A Sustainable Commute Option that you should know about: Biking 101

May is Bike Month and to celebrate we thought we provide you with some Biking 101 tips courtesy of Bike Austin.

If you’re new to bicycling or starting to ride again after a long hiatus, set yourself up for success by going over some basic information:

Start Slow: If it’s been a while since you’ve been on your bike, make sure to go on a few short rides around your neighborhood before you venture further. Even if you’re already in good shape, riding a bike uses different muscles than other exercises, and your body will need time to adjust. Take it nice and easy to start off, and have fun!

Know the Rules of the Road: When you’re riding your bike on the street, you have to follow traffic laws just like any other vehicle. It is illegal and unsafe not to do so. If you don’t already know them or need a refresher, make sure to check out the bicycle codes and laws for Austin.

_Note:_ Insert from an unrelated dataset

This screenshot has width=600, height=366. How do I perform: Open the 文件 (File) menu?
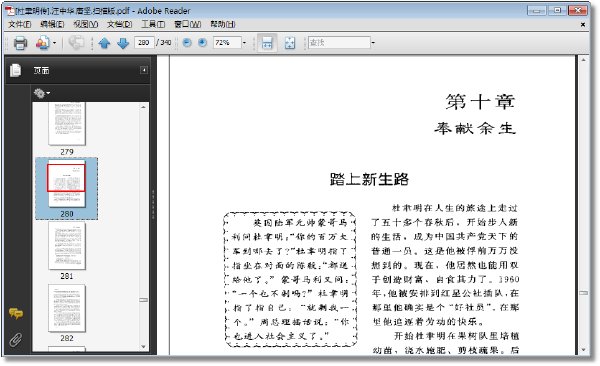[20, 24]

Know Good Routes: Knowing good routes to take is a simple but important part of a safe, fun bike ride. If you’re just beginning, stick to neighborhood streets with fewer cars and slower traffic. Once you’re ready to venture further, use the my Commute Solutions trip planning tool or the City of Austin’s Bicycle Map to help identify the best routes.

Take A Bicycling Safety Class: Nothing builds your ability and confidence to safely navigate Austin by bike like taking a course. Bike Austin offers top-notch courses for people of all ages and abilities. If you feel you’re too busy to take a class, a great online cycling education course is available.

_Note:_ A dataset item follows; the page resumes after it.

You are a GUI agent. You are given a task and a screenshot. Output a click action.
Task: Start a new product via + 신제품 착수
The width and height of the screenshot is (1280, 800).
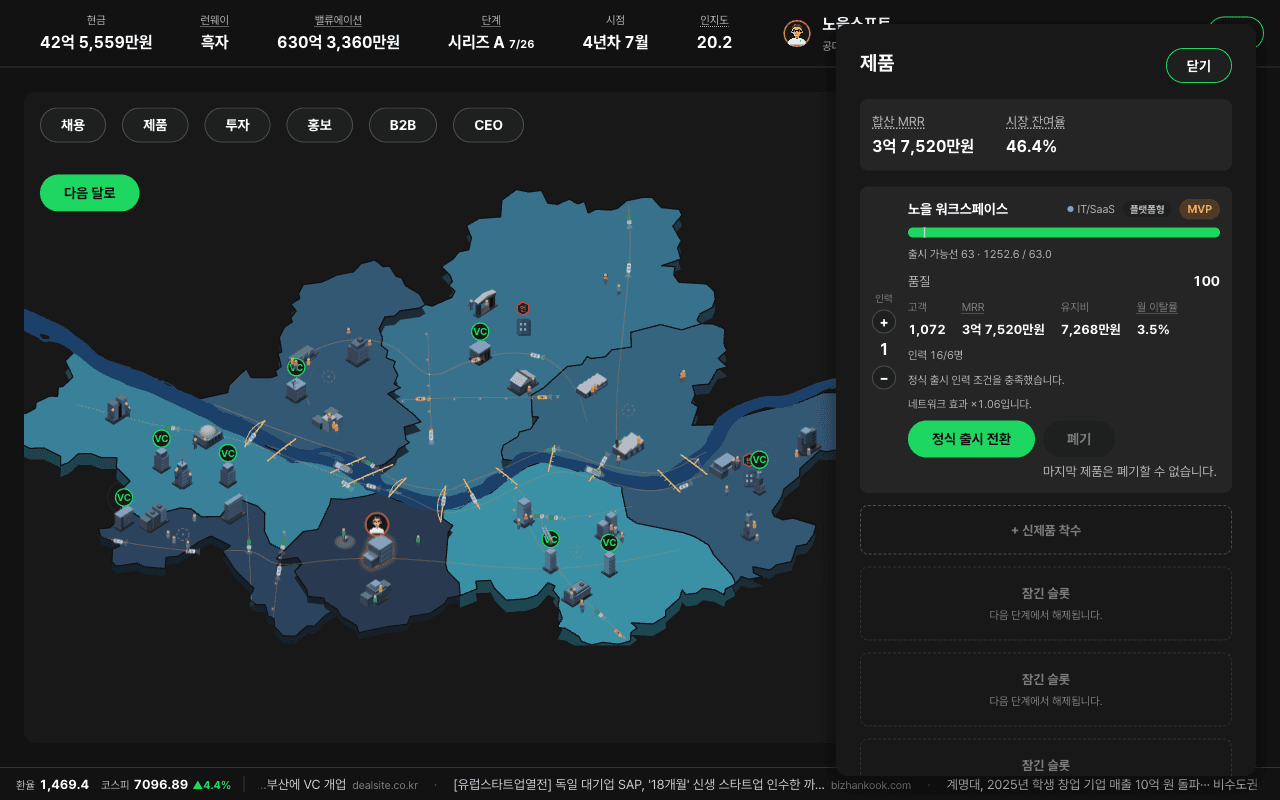(x=1046, y=530)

Helpful Equipment: The beauty of bicycling is that it’s simple, fun, and easy. A properly functioning bike and a little balance are all you need to get started. That said, the following items can come in handy and lead to an even better bicycling experience:

  • Water bottle: Always stay well hydrated while riding. Having a water bottle with you keeps water within reach wherever you are. If you’re not using any type of bag, you can purchase a water bottle cage that attaches to your bike. They’re inexpensive and can be found at any local bike shop.
  • Pump: A portable pump that fits in your bag or attaches to your bike is very helpful in case you get a flat or a slow leak. Riding on low tires is unpleasant, potentially dangerous, and can make it easier to get a flat. Simple portable pumps are inexpensive and can be purchased from any local bike shop.
  • Helmet: A properly fitted helmet can help protect your most vital organ in the case of a crash. The City of Austin requires a helmet for anyone under the age of 18 operating a bicycle.